-- BEGIN Text to read --
Mastering Pretentious Obscenity

Mastering Pretentious Obscenity September 23, 2012

(The Master (2012); Written and Directed by Paul Thomas Anderson; Starring Philip Seymour Hoffman, Joaquin Phoenix, Amy Adams;  Rated R for obscenity)

It probably means that I’ve been in Hollywood too long, that I think I was more offended by this movie’s profound and sustained boringness as opposed to its pervasive and gratuitous obscenity.  Don’t get me wrong.  The obscenity is of the most sexist and gratuitous kind, which itself makes the movie, uh, eschewable.  But The Master is so colossally boring that I found myself brooding more during the various exploitive scenes on how bad a director you have to be to wallow in all kinds of nudity and crass sexuality but still produce a movie completely devoid of a pulse.   It’s possibly the dullest movie I have ever seen.  And I spent six weeks in film school watching Soviet era propaganda films, so that is saying a lot.

I need to qualify this review by saying that my husband and I walked out at the hour and a half point.  We were barely thirty minutes into the film when in a moment of mutual groaning – it was after Phoenix masturbated into the ocean, but before he fondled the naked nipple of the soon discarded department store girl – my husband leaned over and said, “Any time you want to go…”  Once it was on the table, I thought about leaving probably every five minutes until the scene in which Amy Adams was reading the uber-crass pornography to Joaquin Phoenix – complete with the c-word – finally drove me up and out.  So, what follows here is technically a review of the first  hour and a half of The Master.  Maybe the movie got stunningly brilliant in the last hour.  I’d still feel like I got vomited on – yet again! – by Paul Thomas Anderson and scammed by this over-hyped bit of trash.
-- END Text to read --
## Problem details
Answer these questions using the film review:
1. Who wrote and directed The Master?
2. At what point did the reviewer and the reviewer's husband walk out of the film?
3. Where did the reviewer spend six weeks watching Soviet era propaganda films?
The rows that follow are taken from a separate source.
-- BEGIN Data supplied --
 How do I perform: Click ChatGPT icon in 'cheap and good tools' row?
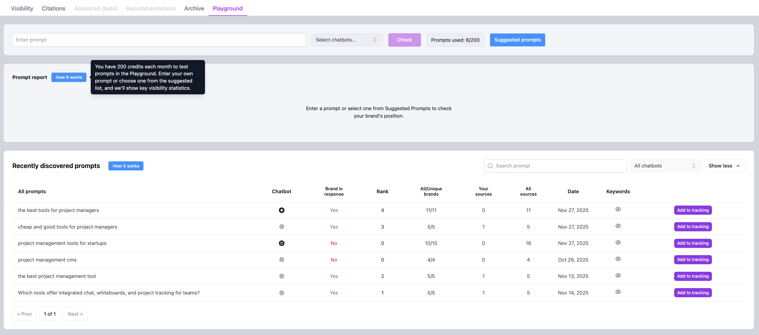point(281,227)
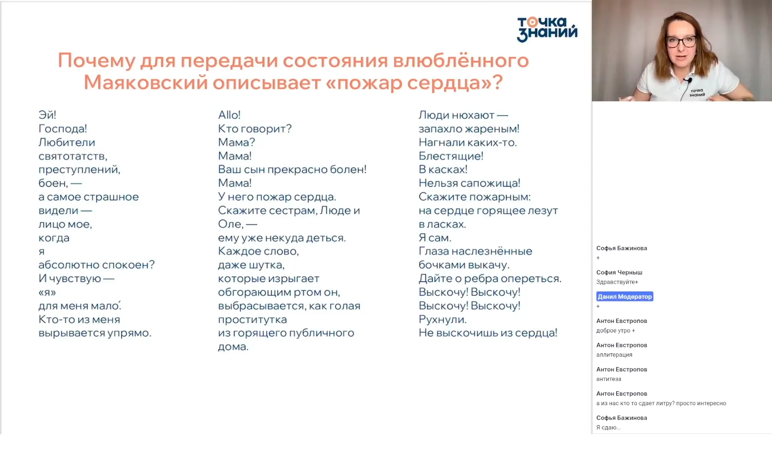Click the '+' reply under Данил Модератор
The width and height of the screenshot is (772, 462).
point(598,306)
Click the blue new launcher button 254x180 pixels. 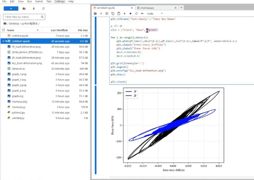11,8
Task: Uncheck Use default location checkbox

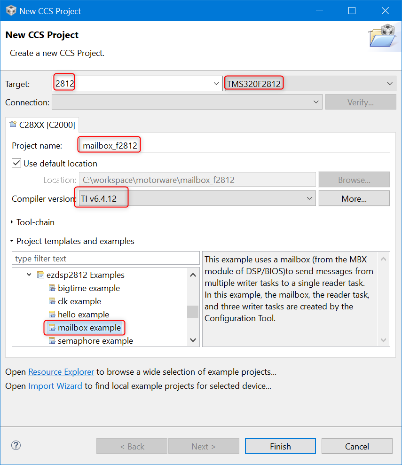Action: click(x=16, y=164)
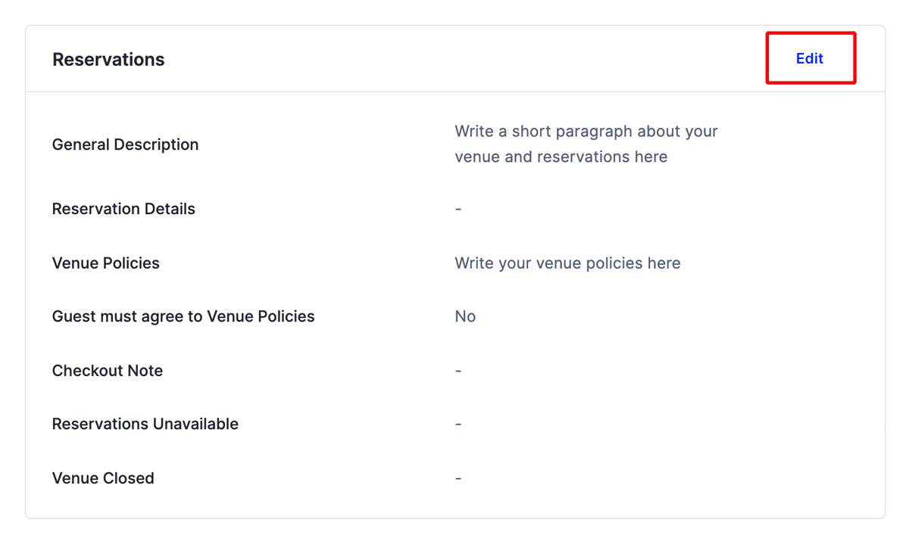This screenshot has height=541, width=909.
Task: Click the Reservations section heading
Action: click(108, 60)
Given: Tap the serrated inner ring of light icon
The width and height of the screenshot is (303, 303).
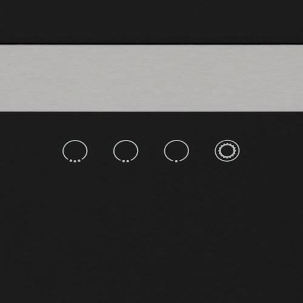Looking at the screenshot, I should point(227,151).
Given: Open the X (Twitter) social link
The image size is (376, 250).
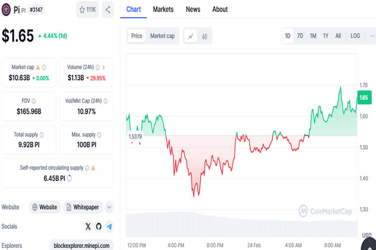Looking at the screenshot, I should tap(88, 226).
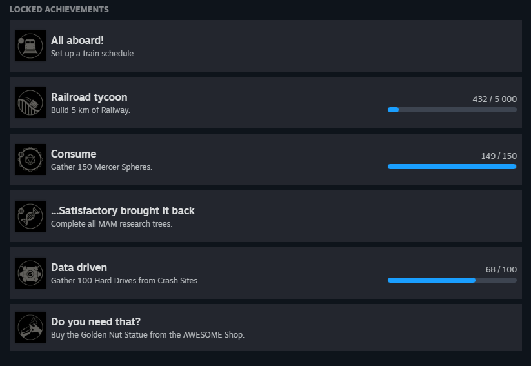Click the DNA helix MAM research icon
Screen dimensions: 531x366
pos(30,216)
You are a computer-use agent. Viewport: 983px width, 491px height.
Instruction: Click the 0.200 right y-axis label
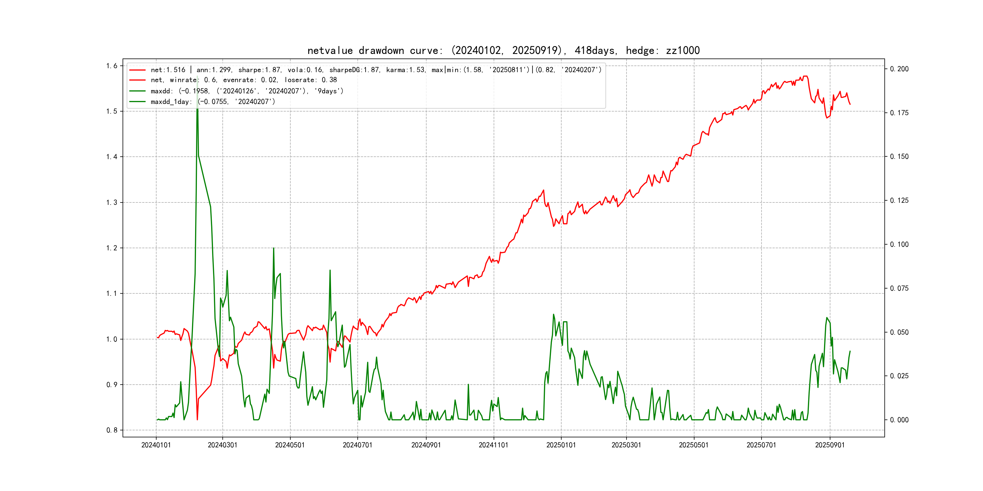click(899, 69)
-- END Data supplied --
## Result
1. Paul Thomas Anderson
2. At the hour and a half point
3. In film school